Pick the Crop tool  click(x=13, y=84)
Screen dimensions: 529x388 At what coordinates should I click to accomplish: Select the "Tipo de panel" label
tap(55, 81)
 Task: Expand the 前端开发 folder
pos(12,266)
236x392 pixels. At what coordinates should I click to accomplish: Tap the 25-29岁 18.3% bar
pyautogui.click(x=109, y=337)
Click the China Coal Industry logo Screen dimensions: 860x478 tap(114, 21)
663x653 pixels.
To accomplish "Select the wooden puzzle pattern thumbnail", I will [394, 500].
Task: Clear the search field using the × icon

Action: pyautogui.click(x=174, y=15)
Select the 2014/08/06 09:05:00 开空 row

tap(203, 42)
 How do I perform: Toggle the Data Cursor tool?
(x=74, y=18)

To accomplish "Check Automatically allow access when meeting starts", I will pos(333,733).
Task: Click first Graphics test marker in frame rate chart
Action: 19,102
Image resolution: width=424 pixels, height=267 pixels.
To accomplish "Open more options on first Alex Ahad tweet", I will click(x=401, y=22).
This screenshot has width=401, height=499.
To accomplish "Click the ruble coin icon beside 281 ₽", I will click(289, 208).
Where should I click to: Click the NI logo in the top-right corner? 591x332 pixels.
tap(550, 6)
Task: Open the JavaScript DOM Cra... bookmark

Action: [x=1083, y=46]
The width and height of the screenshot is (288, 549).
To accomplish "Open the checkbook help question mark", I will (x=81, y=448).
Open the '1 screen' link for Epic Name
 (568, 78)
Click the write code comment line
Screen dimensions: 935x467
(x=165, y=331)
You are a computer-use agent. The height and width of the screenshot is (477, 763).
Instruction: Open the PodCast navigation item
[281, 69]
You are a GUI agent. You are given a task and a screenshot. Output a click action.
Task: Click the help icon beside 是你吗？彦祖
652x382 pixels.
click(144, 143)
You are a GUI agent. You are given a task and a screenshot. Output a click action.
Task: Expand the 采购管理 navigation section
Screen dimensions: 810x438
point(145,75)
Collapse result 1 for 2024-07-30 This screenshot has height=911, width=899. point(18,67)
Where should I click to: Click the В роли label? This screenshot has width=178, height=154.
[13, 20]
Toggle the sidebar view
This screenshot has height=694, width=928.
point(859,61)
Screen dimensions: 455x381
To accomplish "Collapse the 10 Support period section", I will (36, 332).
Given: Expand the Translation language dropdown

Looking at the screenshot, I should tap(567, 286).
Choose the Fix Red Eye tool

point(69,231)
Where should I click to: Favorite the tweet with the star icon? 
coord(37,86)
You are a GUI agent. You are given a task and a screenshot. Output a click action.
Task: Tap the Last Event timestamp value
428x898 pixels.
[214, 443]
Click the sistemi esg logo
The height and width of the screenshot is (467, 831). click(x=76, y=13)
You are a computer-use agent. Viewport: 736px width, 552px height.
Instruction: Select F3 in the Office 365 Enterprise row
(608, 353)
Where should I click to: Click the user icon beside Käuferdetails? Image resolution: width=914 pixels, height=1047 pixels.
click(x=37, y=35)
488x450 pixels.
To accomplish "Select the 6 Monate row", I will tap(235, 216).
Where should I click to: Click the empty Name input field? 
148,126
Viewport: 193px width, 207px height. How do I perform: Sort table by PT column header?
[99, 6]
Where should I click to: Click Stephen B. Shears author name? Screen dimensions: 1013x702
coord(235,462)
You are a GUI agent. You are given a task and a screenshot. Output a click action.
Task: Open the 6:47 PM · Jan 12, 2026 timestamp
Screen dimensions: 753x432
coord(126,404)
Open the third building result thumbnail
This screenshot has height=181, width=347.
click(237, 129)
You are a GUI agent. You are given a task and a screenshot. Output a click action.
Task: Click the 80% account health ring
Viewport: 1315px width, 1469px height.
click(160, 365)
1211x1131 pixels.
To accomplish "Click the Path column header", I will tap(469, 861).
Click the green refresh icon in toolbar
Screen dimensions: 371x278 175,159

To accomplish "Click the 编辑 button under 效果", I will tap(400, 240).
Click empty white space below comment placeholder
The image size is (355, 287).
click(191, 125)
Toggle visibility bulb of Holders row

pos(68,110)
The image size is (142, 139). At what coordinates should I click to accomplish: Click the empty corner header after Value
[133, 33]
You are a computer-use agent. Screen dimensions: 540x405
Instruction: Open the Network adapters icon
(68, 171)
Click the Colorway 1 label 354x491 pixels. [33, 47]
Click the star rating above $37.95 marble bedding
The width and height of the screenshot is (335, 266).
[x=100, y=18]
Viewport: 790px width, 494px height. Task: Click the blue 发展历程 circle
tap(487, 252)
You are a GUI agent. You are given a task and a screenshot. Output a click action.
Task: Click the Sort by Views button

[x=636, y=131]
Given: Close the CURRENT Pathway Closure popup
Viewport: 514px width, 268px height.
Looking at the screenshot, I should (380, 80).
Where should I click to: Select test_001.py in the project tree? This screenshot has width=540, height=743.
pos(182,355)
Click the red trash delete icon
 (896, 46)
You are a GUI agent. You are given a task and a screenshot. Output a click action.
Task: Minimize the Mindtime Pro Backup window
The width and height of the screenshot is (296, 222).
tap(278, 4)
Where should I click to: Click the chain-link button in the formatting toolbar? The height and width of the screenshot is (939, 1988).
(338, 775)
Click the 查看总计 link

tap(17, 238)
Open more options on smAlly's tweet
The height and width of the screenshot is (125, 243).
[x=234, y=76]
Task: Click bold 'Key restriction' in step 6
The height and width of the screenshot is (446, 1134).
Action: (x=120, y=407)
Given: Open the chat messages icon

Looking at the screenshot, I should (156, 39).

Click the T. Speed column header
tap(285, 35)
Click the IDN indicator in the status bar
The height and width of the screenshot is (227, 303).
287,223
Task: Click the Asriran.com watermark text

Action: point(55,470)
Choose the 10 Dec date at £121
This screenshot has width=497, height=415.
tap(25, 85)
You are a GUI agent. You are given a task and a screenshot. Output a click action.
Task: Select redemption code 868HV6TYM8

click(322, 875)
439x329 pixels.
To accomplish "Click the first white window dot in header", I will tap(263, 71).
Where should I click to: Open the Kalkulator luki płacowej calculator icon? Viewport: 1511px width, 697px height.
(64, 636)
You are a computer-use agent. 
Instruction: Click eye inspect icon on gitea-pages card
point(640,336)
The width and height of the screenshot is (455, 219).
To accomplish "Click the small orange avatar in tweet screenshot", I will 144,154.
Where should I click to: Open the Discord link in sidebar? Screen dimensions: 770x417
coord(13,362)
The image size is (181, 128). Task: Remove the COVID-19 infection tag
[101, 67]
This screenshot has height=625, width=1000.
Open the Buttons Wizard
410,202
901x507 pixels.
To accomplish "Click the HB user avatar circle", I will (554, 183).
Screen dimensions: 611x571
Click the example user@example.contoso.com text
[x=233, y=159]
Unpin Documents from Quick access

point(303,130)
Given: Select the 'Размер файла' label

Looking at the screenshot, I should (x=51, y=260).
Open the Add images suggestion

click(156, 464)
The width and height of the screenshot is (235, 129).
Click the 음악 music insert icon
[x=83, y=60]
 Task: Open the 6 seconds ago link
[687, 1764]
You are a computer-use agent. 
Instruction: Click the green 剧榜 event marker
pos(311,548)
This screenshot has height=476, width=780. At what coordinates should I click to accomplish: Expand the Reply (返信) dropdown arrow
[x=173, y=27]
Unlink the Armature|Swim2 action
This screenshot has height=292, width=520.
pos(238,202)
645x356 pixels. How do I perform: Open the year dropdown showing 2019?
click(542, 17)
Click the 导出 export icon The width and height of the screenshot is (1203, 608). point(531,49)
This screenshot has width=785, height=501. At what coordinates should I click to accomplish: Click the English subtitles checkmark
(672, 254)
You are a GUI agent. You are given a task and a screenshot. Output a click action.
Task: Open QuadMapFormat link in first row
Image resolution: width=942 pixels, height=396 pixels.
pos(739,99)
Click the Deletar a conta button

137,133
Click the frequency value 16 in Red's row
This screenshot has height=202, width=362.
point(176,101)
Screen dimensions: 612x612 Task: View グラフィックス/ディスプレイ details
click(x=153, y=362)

---*---

■ Work to complete
Using the listing above, return word for word each line from the one that has "Click the example" through the one that has "The width and height of the screenshot is (235, 129).", and no line outside that range.

■ Answer section
Click the example user@example.contoso.com text
[x=233, y=159]
Unpin Documents from Quick access

point(303,130)
Given: Select the 'Размер файла' label

Looking at the screenshot, I should (x=51, y=260).
Open the Add images suggestion

click(156, 464)
The width and height of the screenshot is (235, 129).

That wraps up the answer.